A research paper written by Navajit Singh Baban, currently a postdoctoral associate at the Center for Cyber Security at NYU Abu Dhabi, was recently selected as the cover story for the August 2023 issue of Lab on a Chip, a journal of the Royal Society of Chemistry ). The paper, entitled “Material-Level Countermeasures for Securing Microfluidic Biochips”, documents his research efforts to protect the use of microfluidic biochips (MBs), or devices that “miniaturize and integrate various laboratory processes onto a single platform.”
Baban conducted this research as part of the Abu Dhabi Collaborative Grant Program, which brought him and six other post-doctoral researchers to NYU sites in Brooklyn and Manhattan from July 9 to 29 to work alongside outstanding NYU researchers. During his time at Tandon, Baban collaborated with Drs. Ramesh Karri and Nikhil Gupta, full professors in electrical and computer engineering and mechanical and aerospace engineering, respectively, to complete what he described as “a comprehensive exploration of potential vulnerabilities and attack vectors associated with MBs.”
The topic selection was a timely one as medical devices and equipment have become an increasingly desirable attack surface for hackers. According to the FBI’s Internet Crime Report for 2022, 210 of a total of 2,385 reported ransomware attacks that year were directed against hospitals and public health care organizations. Specifically, as Baban explains, attacks on MBs can “imperil patient well-being, erode trust, squander resources, and trigger economic consequences,” and therefore calls for “swift, coordinated countermeasures” to “maintain biochips’ reliability, confidentiality, and trustworthiness.”
His research initiative began with benchtop experiments to empirically demonstrate the types of potential attacks.
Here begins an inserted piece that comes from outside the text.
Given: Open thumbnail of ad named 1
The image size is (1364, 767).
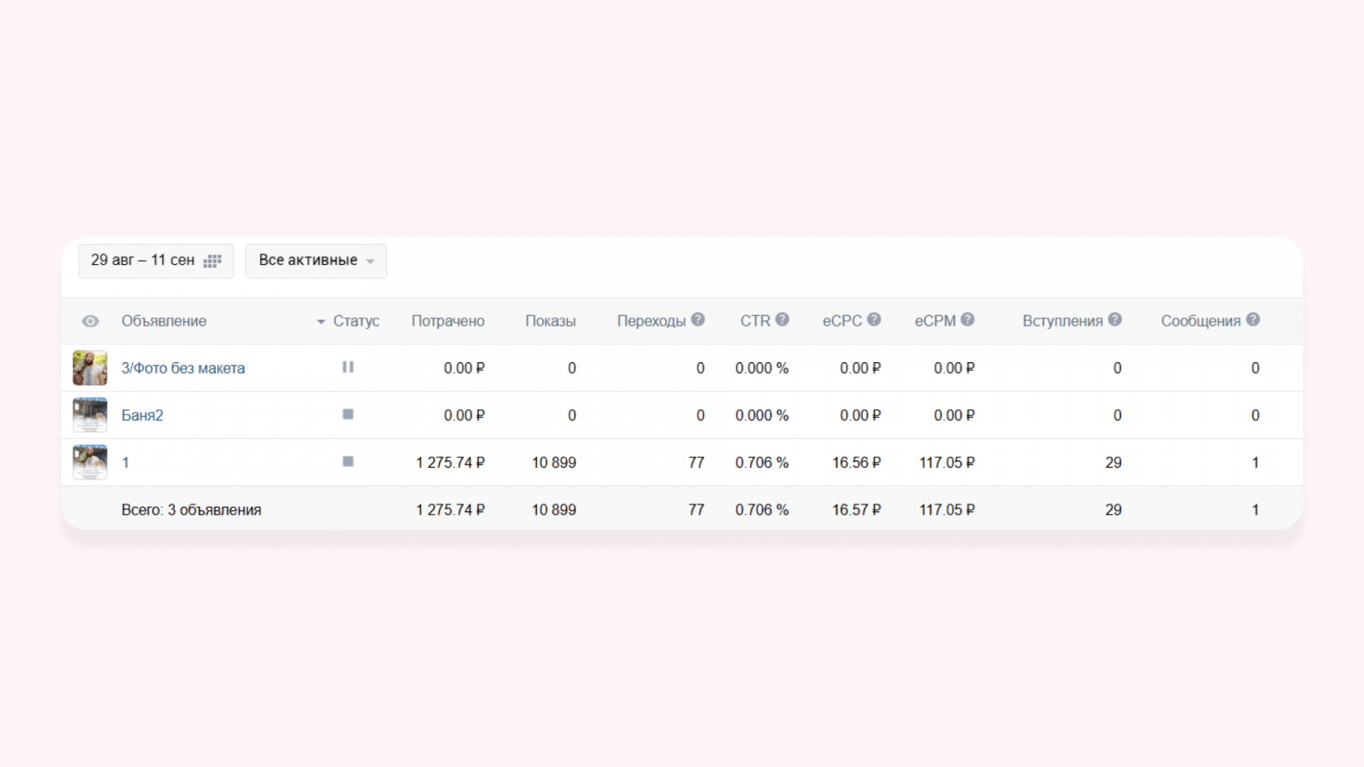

With the knowledge gained from these experiments, the project focused on “devising effective countermeasures.” These defensive strategies include a suite of resources capable of safeguarding MBs from threats like “manipulation of bioassay outcomes, tampering with biomolecular protocols, denial-of-service disruptions, intellectual property theft, and biopiracy, among other perils.”
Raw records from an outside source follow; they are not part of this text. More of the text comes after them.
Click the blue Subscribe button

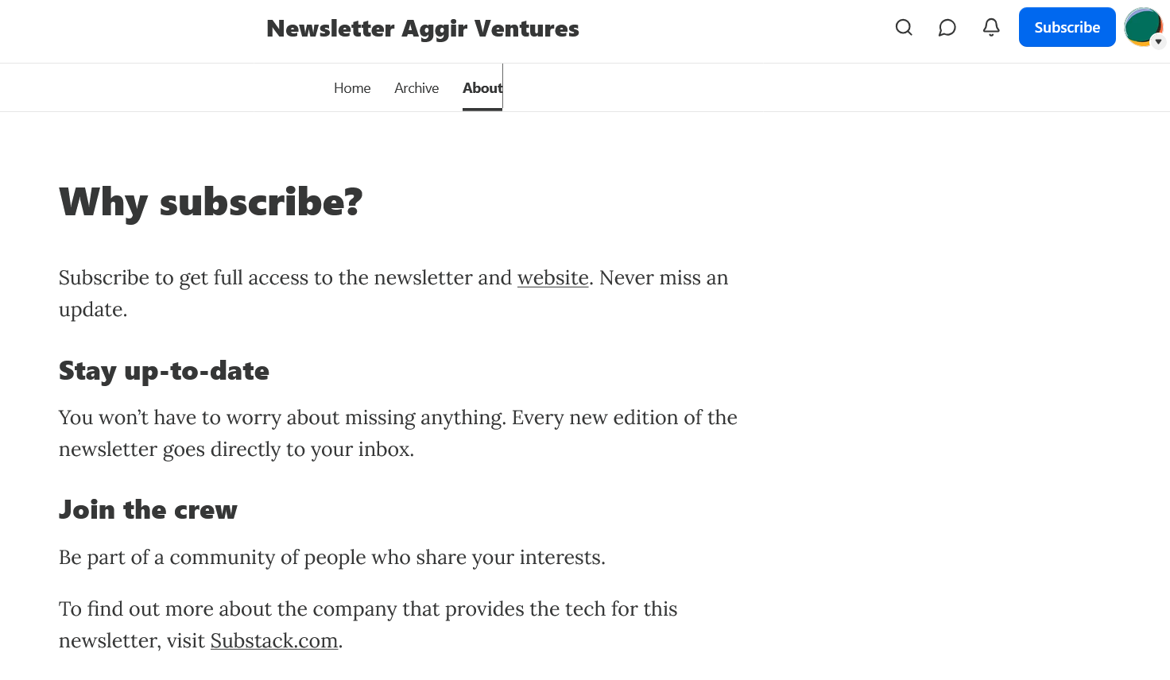pos(1067,27)
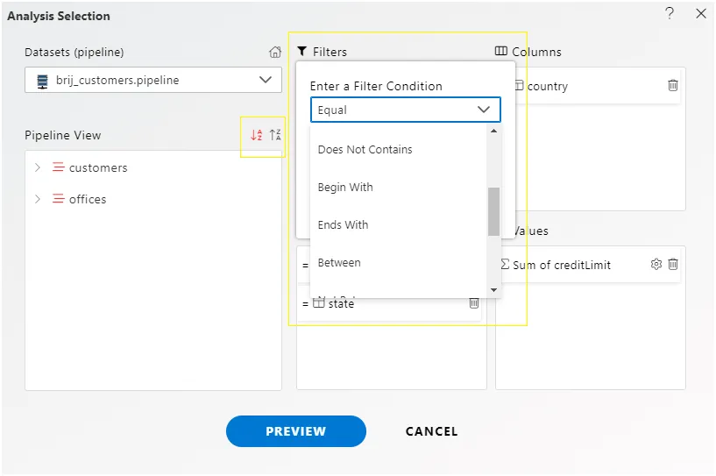This screenshot has width=716, height=476.
Task: Expand the offices tree node
Action: [x=38, y=199]

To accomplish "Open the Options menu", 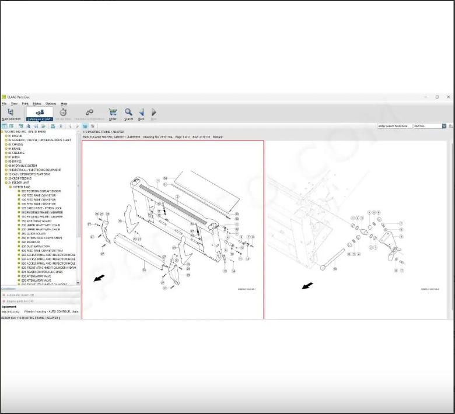I will (x=51, y=103).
According to Baban, the paper documents how “the mechanical performance of MBs could degrade if reactive or deteriorating chemicals were intentionally introduced during fabrication.” His team developed a “machine learning-based method capable of detecting doped materials using a simple punch test combined with a force sensor, an approach that achieved an accuracy rate of over 99% in identifying material-level anomalies.” The research team also developed “a dynamic watermarking scheme using a mechanoresponsive dye,” that enabled “a spectral signature change under ultraviolet laser exposure.” This watermark makes MBs resistant to reverse engineering attempts.
The research initiative was funded by the National Science Foundation, with Dr. Karri and Krishnendu Chakrabarty, Fulton Professor of Microelectronics from Arizona State University serving as principal investigators on the grant. Other collaborators included researchers from Duke University in Durham, NC, and the Indian Institute of Technology in Guwahati, India. Credit also goes to Ross Fleming, Senior Assistant Director for Graduate and Post-doctoral Support, who played a key role in bringing Baban and his colleagues to New York.